In vitro anther and ovule culture has been mostly used in haploidization studies of annual and perennial plants to shorten the process of breeding. Cyclamen genus is one of the major perennial geophytes widely used as an ornamental plant. The aim of this study was to develop an efficient haploid plant regeneration protocol via anther and ovule culture for wild Cyclamen persicum and commercial F1 Melody cultivar. The uninuclear stage of microspore was determined with DAPI (4′,6-diamidino-2-phenylindole dihydrochloride) dye for C. persicum Mill. and commercial cultivar. Cold pre-treatment (4 °C) was applied to the buds for two d before in vitro ovule and anther cultures. Anthers were cultured on B5 medium combined with different dosages of 1-naphthaleneacetic acid (NAA), 135.0 g L⁻¹ maltose, silver nitrate (AgNO₃), and activated charcoal (AC). Ovules were cultured on Murashige and Skoog (MS) medium including the varied amount of 2,4-dichlorophenoxyacetic acid (2,4-D) and N6-(2-isopentenyladenine) (2iP) and sucrose. Embryos were maturated and germinated on the M2 medium (MS containing 0.2 mg L⁻¹ giberellic acid (GA₃), 0.1 mg L⁻¹ 6-benzylaminopurine (BA), 1.0 g L⁻¹ proline, and 0.05 mg L⁻¹ spermine) for anther culture and MS medium without plant growth regulator (PGR) for ovule culture. Haploid embryos were obtained from B5 medium, including 1.0 mg L⁻¹ NAA for C. persicum Mill. (100%). An efficient ovule culture protocol was determined for C. persicum Mill. as 2.0 mg L⁻¹ 2,4-D and 0.8 mg L⁻¹ 2iP; and 2.0 mg L⁻¹ 2,4-D and 0.5 mg L⁻¹ 2iP for Melody F1 cultivar as 100%. Spontaneous double haploidization was detected on C. persicum Mill. via flow cytometric analysis. Plants were transferred to the soil, and blooming was observed 4 mo after acclimatization.

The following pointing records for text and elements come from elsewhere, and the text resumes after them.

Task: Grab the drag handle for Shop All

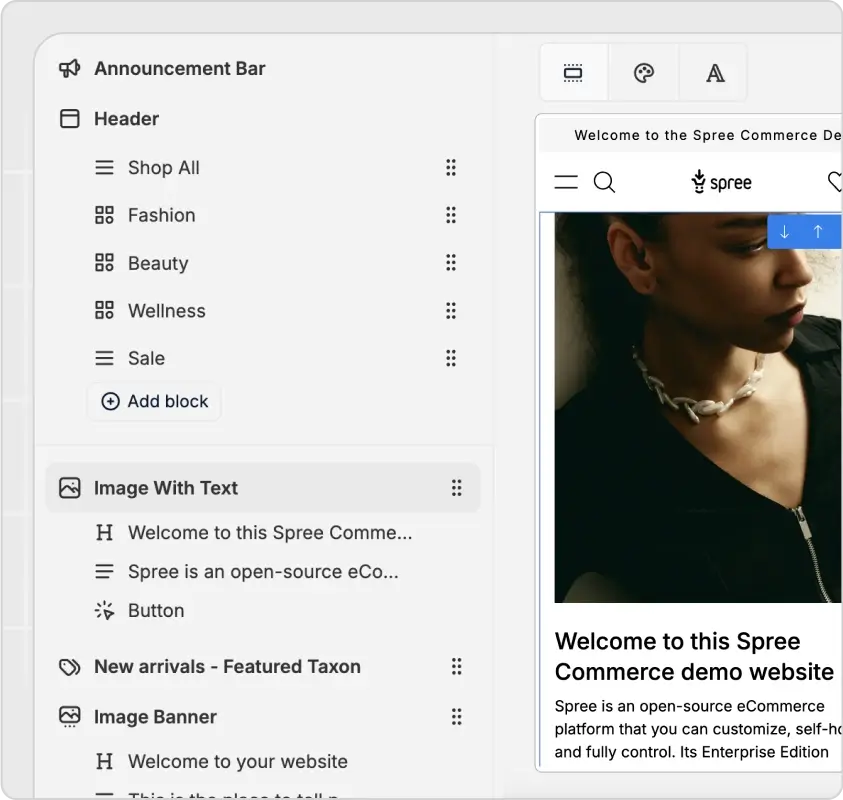Action: 451,168
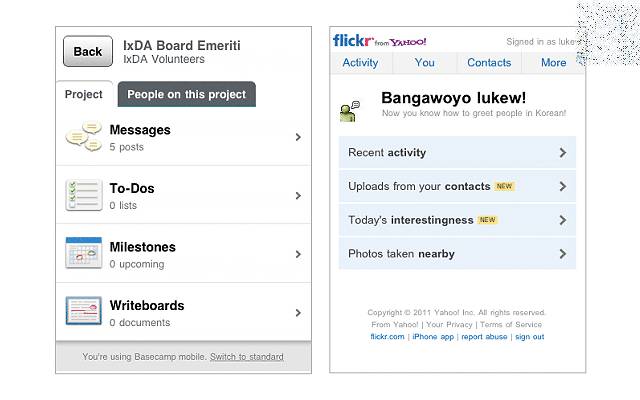Expand the Writeboards row chevron
Image resolution: width=640 pixels, height=400 pixels.
[298, 313]
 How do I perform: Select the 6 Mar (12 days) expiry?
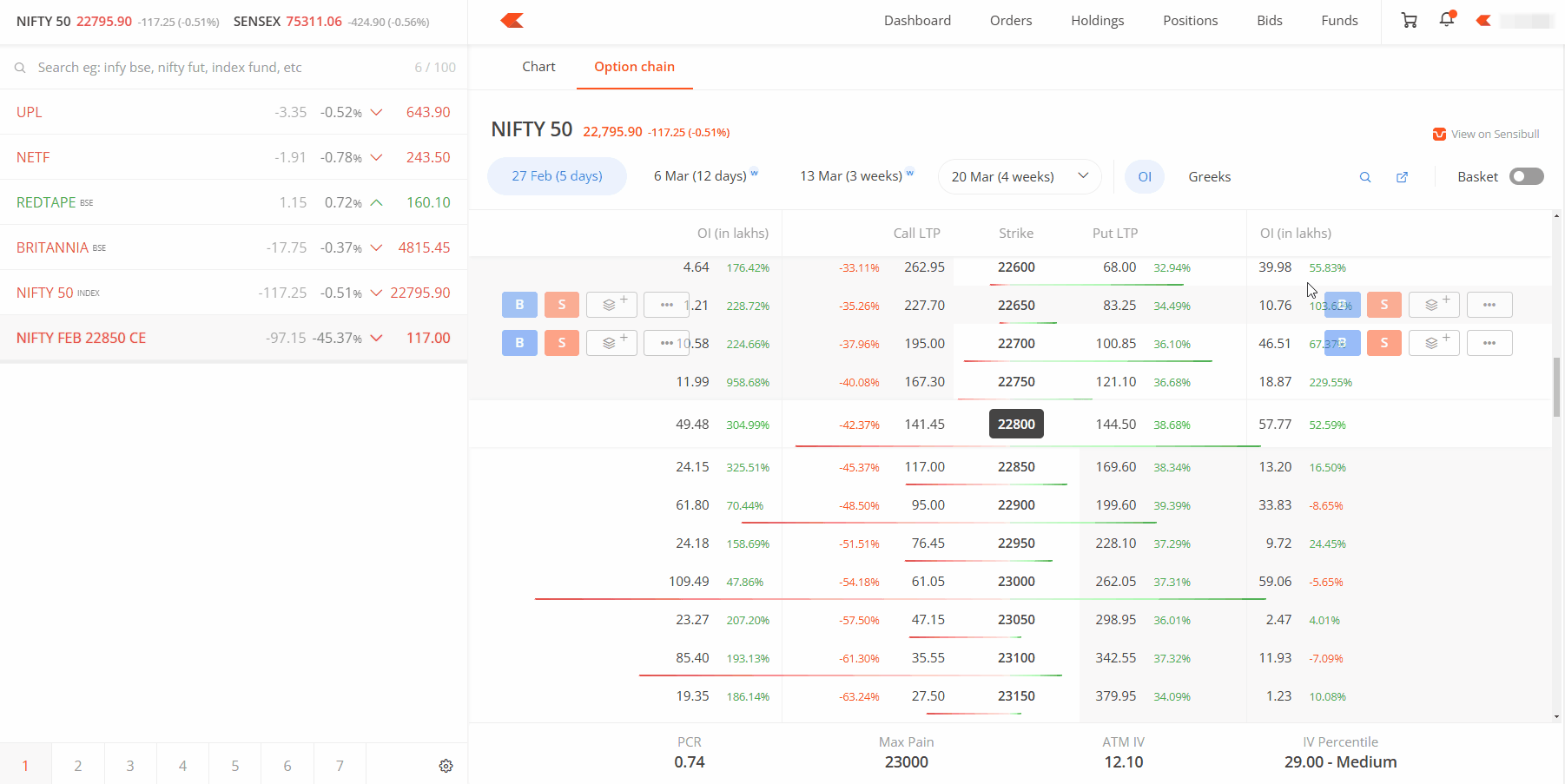706,176
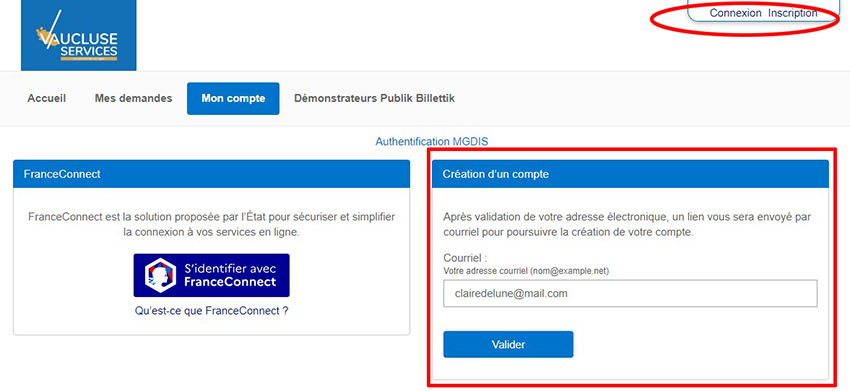Click the Marianne emblem in the FranceConnect button

coord(160,275)
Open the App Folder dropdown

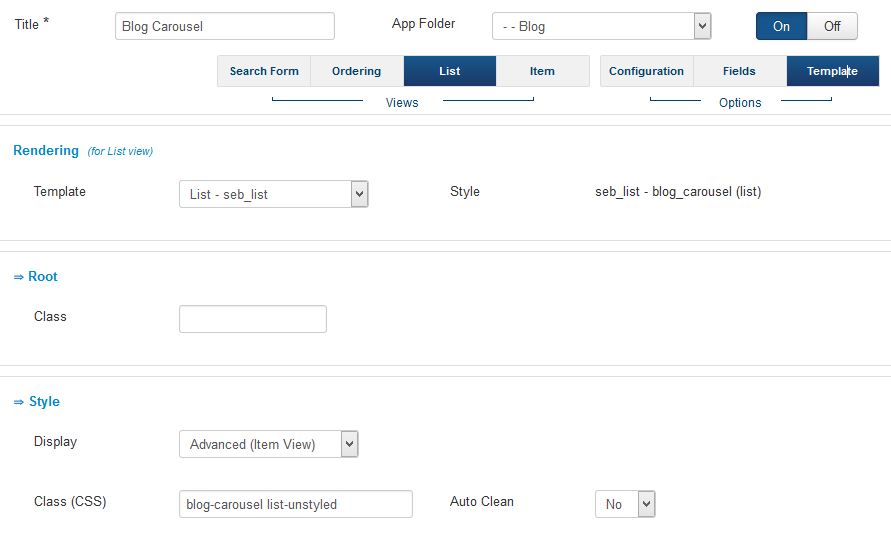point(601,26)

体外花药和胚珠培养主要用于一年生和多年生植物的单倍化研究，以缩短育种过程。仙客来属是广泛用作观赏植物的主要多年生地球植物之一。本研究的目的是通过野生仙客来和商业 F1 Melody 品种的花药和胚珠培养开发有效的单倍体植物再生方案。使用C. persicum Mill的 DAPI（4',6-二脒基-2-苯基吲哚二盐酸盐）染料测定小孢子的单核阶段。和商业品种。离体前对芽进行冷预处理（4℃）2 d胚珠和花药培养物。花药在与不同剂量的1-萘乙酸(NAA)、135.0g L ^-1麦芽糖、硝酸银(AgNO ₃ )和活性炭(AC)组合的B5培养基上培养。胚珠在包含不同量的2,4-二氯苯氧基乙酸(2,4-D)和N6-(2-异戊烯基腺嘌呤)(2iP)和蔗糖的Murashige和Skoog (MS)培养基上培养。^{胚胎在M2培养基（含有0.2 mg L -1}赤霉酸（GA ₃）、0.1 mg L ^-1 6-苄氨基嘌呤（BA）、1.0 g L ^-1脯氨酸和0.05 mg L ^-1的MS）上成熟并发芽。精胺）用于花药培养，不含植物生长调节剂（PGR）的 MS 培养基用于胚珠培养。单倍体胚胎从B5培养基中获得，其中包含1.0mg L ^-1 NAA用于C. persicum Mill。（100%）。确定了C. persicum Mill的有效胚珠培养方案。为 2.0 mg L ^-1 2,4-D 和 0.8 mg L ^-1 2iP；Melody F1 品种的2.0 mg L ^-1 2,4-D 和 0.5 mg L ^{-1 2iP 为 100%。}在C. persicum Mill上检测到自发双单倍化。通过流式细胞术分析。将植物转移到土壤中，并在适应后4个月观察开花。